Abstract: TH-PO692
Proliferative Glomerulonephritis with Monoclonal Immunoglobulin Deposits in a Patient with Recent Deceased Donor Kidney Transplant Successfully Treated with Rituximab Monotherapy
Session Information
- Glomerular Diseases: Case Reports - 1
October 24, 2024 | Location: Exhibit Hall, Convention Center
Abstract Time: 10:00 AM - 12:00 PM
Category: Glomerular Diseases
- 1402 Glomerular Diseases: Clinical, Outcomes, and Therapeutics
Authors
- Thorneloe, Nicholas Scott, Brooke Army Medical Center, Fort Sam Houston, Texas, United States
- Stewart, Alexandra, Brooke Army Medical Center, Fort Sam Houston, Texas, United States
Introduction
Proliferative glomerulonephritis with monoclonal immunoglobulin deposits (PGNMIDs) is a poorly understood monoclonal gammopathy of renal significance.
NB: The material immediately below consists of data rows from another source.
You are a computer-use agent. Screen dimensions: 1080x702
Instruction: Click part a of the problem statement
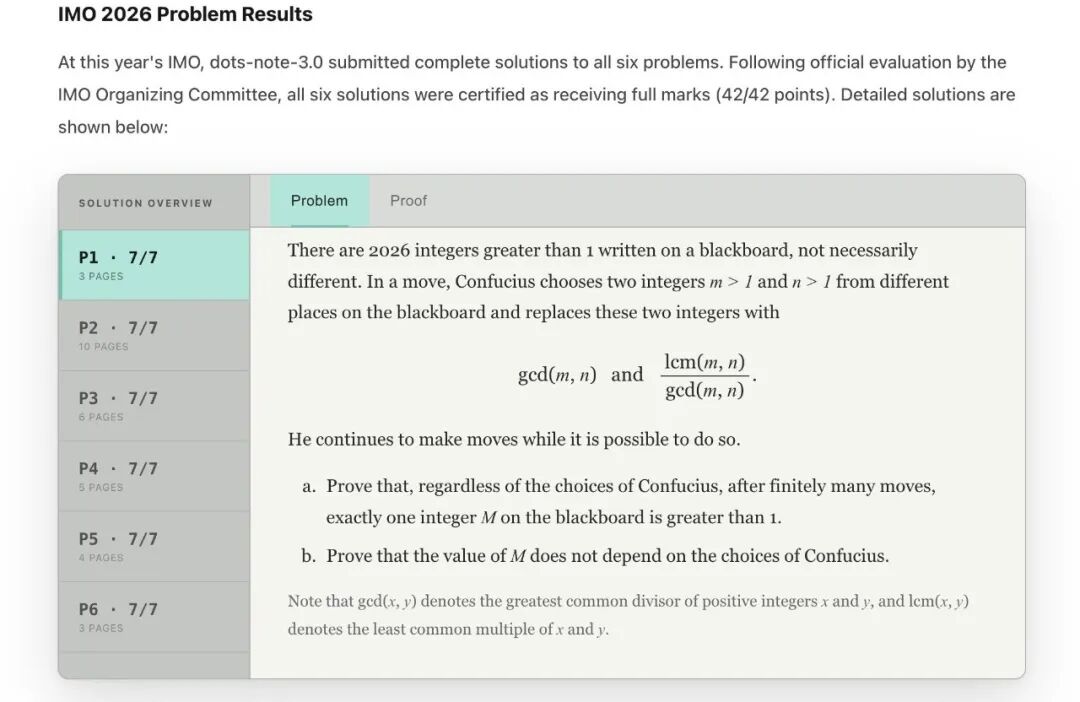pos(619,502)
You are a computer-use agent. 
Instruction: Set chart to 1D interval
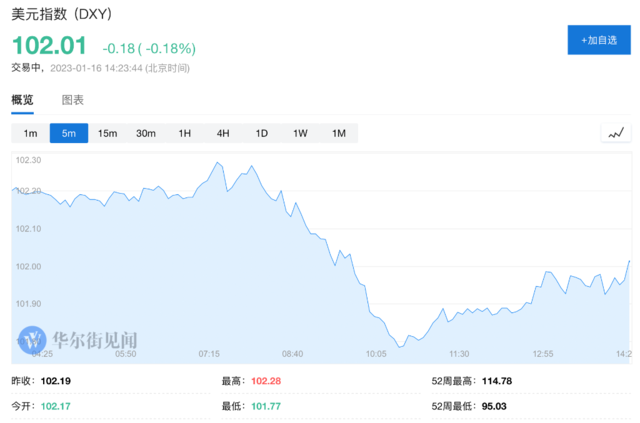[x=261, y=134]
The pathophysiology of this disease remains elusive; though is generally characterized by altered renal function, proteinuria and monoclonal immunoglobulin granular glomerular deposits. Prognosis is poor and treatment without consensus.
Case Description
Patient is a 40-year-old male with history of end stage renal disease due to presumed post infectious C3 glomerular nephritis with secondary focal segmental glomerular sclerosis positive for APOL1; resistant to prolonged steroids. Patient is status post deceased donor kidney transplant in 2022 complicated by delayed graft function with hyperkalemia, hypertension, and secondary polycythemia. Post-transplant patient’s creatinine (Cr) nadir was 2.3 with uptrend to 2.8 without proteinuria. Serum immunofixation demonstrated IgA monoclonal protein with kappa light chain specificity, prompting biopsy. Immunofluorescence revealed mesangial deposits of 3+ C3, 1+ C1q, 3+ lambda light chains, 3+ IgG3. Bone marrow biopsy showed hypocellularity without evidence of malignancy. He completed seven of eight doses of Rituximab monotherapy complicated by neutropenia. Renal function improved (Cr 1.9-2.2) and he remained without proteinuria. His recovery course was complicated by severe clostridium difficile infection with acute kidney injury (peak Cr 5.0) one month after completion of Rituximab; likely interfering with optimal renal recovery.
Discussion
Currently therapy for PGNMIDs is without established best practice. Data are from small heterogenous populations with varying intra study combinations of chemotherapy and immunosuppression. The literature supports targeted clonal approach with treatment of underlying hematologic malignancies when relevant. Empiric therapy with some combination of agents such as rituximab, cyclophosphamide, steroids and bortezomib shows promise in those without identifiable clones. It is notable that this patient is without identifiable clonal target and was able to achieve clinical remission with empiric Rituximab monotherapy.